Short task: In the Ditmas Park text, shorten the paragraph that begins "Karali Pitzele, a history teacher" into a bulleted list of its main facts.

Page:

[Begin]

Friendships like these are also common among younger people in Ditmas Park. Daniel Shaw, who is white and was a Cornell University senior when we spoke, went to the neighborhood's public schools and Midwood High School and has been friends since kindergarten with Miguel Valiente, a Panamanian, Etan Marciano, a Moroccan, and Elizabeth Hui, a Chinese. “When my friends and I walk down the street, we look like a UN summit meeting, no joke,” he said. In high school, they hung out at his house on Friday afternoons. Miguel, whose father is a building superintendent, and Etan, whose father is a real estate developer, helped Daniel, whose father is a psychoanalyst, move into Cornell. “As soon as I moved to Ithaca it was painfully apparent—I had never seen so many white people before,” Daniel said. Daniel and Etan went on spring break to Myrtle Beach. While Daniel told of some unpleasant consequences in the mix of rich and poor—he has been robbed at knife-point and his father was beaten by young men trying to steal a brief-case—he was glad he had been raised there.
“I've been thankful even for the muggings,” he said. “It keeps me in check because as much as I grew up in a comfortable house, I know I'm lucky. I can't get too cocky.”
Karali Pitzele, a history teacher at the School of the Future in Manhattan, is in her mid-thirties and white, the daughter of a Jew and a Christian who raised her as a Buddhist in New Paltz, New York. She chose the neighborhood ten years ago in part because her boyfriend then was Jamaican and as an interracial couple they would not stand out. Now one of her friends is Dawn Eddy, a twenty-five-year-old Trinidadian teacher, and she has a warm relationship with her Pakistani neighbor. The neighbor borrowed her dining room table for an evening's entertainment and she borrowed masala spices back. For the Muslim holiday of Eid ul-Fitr, which ends the Ramadan fast, Pitzele left a bag of chocolates dangling from her neighbor's doorknob, and the following Christmas the neighbor gave her bracelets and a Pakistani dress and scarf. Typically, though, she worries that “white people like myself may idealize” the ethnic harmony “from our position of privilege in the mix.”

[End]

Provided material:
[Begin]

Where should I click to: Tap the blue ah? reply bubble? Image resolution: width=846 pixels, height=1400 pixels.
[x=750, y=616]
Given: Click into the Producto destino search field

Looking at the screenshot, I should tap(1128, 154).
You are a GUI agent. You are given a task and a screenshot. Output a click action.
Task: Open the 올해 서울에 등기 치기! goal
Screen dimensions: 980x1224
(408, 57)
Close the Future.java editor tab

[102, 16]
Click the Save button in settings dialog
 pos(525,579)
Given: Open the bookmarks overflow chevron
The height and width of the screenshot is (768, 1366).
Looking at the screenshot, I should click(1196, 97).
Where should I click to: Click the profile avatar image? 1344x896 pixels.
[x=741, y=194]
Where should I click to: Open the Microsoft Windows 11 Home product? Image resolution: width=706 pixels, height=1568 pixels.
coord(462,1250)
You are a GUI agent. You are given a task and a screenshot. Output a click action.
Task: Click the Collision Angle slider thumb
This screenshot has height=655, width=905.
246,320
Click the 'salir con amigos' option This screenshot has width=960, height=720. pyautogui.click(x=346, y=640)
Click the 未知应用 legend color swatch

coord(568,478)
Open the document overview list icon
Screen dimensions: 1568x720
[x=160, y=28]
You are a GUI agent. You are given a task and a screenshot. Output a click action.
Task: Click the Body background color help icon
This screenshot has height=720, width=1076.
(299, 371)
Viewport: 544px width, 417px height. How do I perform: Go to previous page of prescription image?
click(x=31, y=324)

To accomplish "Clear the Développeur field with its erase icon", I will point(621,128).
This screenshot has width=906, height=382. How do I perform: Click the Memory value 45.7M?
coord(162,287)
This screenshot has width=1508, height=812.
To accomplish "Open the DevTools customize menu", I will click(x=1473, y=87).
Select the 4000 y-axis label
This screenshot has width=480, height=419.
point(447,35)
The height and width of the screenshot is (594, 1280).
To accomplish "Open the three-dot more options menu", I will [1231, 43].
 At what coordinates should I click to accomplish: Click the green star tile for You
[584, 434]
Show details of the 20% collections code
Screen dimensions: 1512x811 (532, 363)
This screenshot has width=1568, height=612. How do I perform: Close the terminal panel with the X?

[End]

Solution to this task:
- Karali Pitzele teaches history at the School of the Future in Manhattan. She is white and in her mid-thirties.
- Her parents, a Jew and a Christian, raised her as a Buddhist in New Paltz, New York.
- Ten years ago she chose the neighborhood partly because her Jamaican boyfriend and she, as an interracial couple, would not stand out.
- Her friends include Dawn Eddy, a twenty-five-year-old Trinidadian teacher.
- She is close with her Pakistani neighbor. The neighbor borrowed her dining room table, and she borrowed masala spices.
- For Eid ul-Fitr she left chocolates on the neighbor's doorknob. The next Christmas the neighbor gave her bracelets and a Pakistani dress and scarf.
- She worries that "white people like myself may idealize" the ethnic harmony "from our position of privilege in the mix."